The adult skeleton was well preserved and recovered largely complete in 1934; additional smaller bones from the hands, feet and spine were found during the re-excavation of the grave. The woman died between the ages of 30 and 40 years. Her height in life is estimated to have been 155 cm. Her face has broad cheekbones and robust features, with a slender build. Genetic analysis revealed she likely had a dark complexion with straight dark hair and blue eyes, a common combination among the European population at the time and shared by other Mesolithic individuals such as the Loschbour man and the Cheddar Man. Study of her mitochondrial DNA found she had the haplogroup U4, typical of the Mesolithic; her specific subclade was U4b1b1. Her bones lack strong muscle attachments, indicating she was less active than expected for the time period. Signs of wear to the vertebrae in her lower back and torso combined with facets on her leg bones indicate she spent a lot of time kneeling. Her health seems to have been good, with no signs of arrested growth (Harris lines). Her two upper front teeth were worn, exposing the pulp cavity. This may have been caused by holding objects such as hides between the teeth but this wear lacks the curve associated with the processing of leather. The lack of secondary dentin formation indicates the wear happened quickly. Harald Meller, director of the Halle State Museum of Prehistory, suggests her teeth were deliberately filed as part of a ritual. The open pulp cavities led to infection in one of the teeth and the formation of an abscess that spread to the maxillary sinus. Martin Porr and Kurt Alt suggest this was the cause of her death.

The woman had incompletely formed atlas and axis vertebrae (the two highest vertebrae in the neck), which are missing large portions of their posterior arches, and had associated malformations of the foramen magnum (hole in the base of the skull). In the 1950s, H. Grimm suggested the atypical appearance of the foramen magnum was due to decapitation but there is no evidence of cut marks. She may have been able to block blood vessels to the brain by holding her head in certain positions. This may have caused a variety of neuropathological conditions such as itching, burning or crawling sensations, uncoordinated movements (ataxia), rapid eye movement (nystagmus), or caused double vision. It is possible that, if she did exhibit these conditions, she may have been seen as having access to supernatural abilities. Her possible physical abilities, combined with her elaborate burial and the presence of a roe deer headdress with antlers, has led to the suggestion she was a shaman; for this reason she is often referred to as the "Bad Dürrenberg shaman". Around 6400 BC, approximately 600 years after her death, a pair of antler headdresses with feather and plant fibre decoration were buried 3 ft from her grave, suggesting she was remembered and revered centuries later.

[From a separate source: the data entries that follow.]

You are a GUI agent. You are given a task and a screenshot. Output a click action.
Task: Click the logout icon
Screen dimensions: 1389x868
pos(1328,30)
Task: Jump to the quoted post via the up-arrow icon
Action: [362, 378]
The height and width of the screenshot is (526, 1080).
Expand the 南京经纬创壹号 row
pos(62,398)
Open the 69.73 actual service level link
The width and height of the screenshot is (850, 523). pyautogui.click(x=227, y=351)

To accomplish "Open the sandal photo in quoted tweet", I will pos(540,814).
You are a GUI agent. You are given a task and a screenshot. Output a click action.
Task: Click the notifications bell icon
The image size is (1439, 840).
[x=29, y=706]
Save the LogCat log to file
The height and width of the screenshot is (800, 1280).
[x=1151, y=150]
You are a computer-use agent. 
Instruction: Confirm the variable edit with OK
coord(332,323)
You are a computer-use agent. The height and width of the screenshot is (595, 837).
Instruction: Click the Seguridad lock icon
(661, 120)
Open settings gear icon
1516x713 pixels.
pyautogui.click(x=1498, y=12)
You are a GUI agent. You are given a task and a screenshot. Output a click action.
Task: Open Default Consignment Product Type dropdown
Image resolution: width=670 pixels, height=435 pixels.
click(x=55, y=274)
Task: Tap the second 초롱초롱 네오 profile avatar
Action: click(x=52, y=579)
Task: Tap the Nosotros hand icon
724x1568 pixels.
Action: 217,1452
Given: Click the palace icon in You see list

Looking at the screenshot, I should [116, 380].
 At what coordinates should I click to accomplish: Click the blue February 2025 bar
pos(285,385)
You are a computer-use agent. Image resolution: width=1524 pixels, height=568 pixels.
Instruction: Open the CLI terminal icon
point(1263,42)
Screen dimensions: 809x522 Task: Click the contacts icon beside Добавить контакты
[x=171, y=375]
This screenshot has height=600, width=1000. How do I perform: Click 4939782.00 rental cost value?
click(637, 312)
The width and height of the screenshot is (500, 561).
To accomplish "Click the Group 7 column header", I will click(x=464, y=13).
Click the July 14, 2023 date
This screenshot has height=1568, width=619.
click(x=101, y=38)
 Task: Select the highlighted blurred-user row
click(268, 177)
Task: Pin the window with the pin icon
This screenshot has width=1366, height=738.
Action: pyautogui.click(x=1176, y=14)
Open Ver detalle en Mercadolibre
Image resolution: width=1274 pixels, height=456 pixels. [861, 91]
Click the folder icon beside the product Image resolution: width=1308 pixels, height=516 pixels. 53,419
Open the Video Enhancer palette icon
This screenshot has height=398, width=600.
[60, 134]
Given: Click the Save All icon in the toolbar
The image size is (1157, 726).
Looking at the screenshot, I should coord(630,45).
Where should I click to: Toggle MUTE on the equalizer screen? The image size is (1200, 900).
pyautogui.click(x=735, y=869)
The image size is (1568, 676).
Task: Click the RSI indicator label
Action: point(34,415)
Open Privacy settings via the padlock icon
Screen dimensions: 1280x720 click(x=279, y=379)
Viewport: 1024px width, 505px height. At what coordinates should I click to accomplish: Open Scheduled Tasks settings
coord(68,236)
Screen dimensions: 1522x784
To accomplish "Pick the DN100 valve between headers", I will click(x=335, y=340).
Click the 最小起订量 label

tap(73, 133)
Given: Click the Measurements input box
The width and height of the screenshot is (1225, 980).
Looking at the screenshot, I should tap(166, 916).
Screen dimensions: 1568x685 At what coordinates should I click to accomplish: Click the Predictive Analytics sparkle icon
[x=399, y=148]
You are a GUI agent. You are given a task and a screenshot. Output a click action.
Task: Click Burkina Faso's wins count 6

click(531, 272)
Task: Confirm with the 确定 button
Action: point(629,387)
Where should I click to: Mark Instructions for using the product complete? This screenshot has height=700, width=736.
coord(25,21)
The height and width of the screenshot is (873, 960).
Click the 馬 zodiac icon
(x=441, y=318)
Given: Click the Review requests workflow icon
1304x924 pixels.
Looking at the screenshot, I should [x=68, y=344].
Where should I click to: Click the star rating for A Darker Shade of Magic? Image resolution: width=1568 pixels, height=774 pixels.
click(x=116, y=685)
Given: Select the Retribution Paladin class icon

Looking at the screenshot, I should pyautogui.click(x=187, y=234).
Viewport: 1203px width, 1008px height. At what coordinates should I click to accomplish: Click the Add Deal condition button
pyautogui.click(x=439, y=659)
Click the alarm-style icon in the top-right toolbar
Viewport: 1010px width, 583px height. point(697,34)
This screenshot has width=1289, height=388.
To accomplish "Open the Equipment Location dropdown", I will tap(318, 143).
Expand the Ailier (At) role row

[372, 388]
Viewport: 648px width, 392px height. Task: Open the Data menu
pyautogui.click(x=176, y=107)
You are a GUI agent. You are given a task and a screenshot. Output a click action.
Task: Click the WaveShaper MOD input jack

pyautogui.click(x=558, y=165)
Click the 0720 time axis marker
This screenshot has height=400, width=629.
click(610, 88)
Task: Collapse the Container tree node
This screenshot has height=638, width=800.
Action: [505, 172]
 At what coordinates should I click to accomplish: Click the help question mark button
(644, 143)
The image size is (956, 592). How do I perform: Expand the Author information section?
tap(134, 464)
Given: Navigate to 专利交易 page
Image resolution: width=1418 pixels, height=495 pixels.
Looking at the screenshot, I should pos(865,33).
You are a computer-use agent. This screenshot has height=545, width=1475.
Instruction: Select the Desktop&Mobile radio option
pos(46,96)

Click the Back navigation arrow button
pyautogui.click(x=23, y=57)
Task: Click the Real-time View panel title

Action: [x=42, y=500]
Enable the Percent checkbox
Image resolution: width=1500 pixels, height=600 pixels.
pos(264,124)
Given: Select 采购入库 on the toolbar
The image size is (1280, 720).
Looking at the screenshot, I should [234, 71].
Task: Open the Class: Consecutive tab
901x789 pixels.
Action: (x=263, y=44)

The baby was 6–8 months old at death. The skeleton is largely fragmentary and incomplete. X-rays found no evidence of health issues but reexamination found signs of vitamin deficiency. Genetic analysis identified the infant as male. Testing found he was a fourth or fifth-degree genetic relative of the shaman with a shared mitochondrial haplogroup. She may have been a direct relative, such as his great-great-grandmother (in which case they were buried at different times), or she may have been an aunt or cousin several generations removed (which allows for them living contemporaneously). Previously, the baby was assumed to be her child.

Isolated vertebrae from two other children were present in the grave. Genetic analysis confirmed they were both male. One individual was the twin brother of the infant interred; the other was a relative.

==In popular culture==
The reconstruction of the shaman in her full regalia by artist Karol Schauer for the Halle State Museum of Prehistory appears to have been the inspiration for the headdress of the female shaman portrayed by Leonor Varela in the 2018 film Alpha.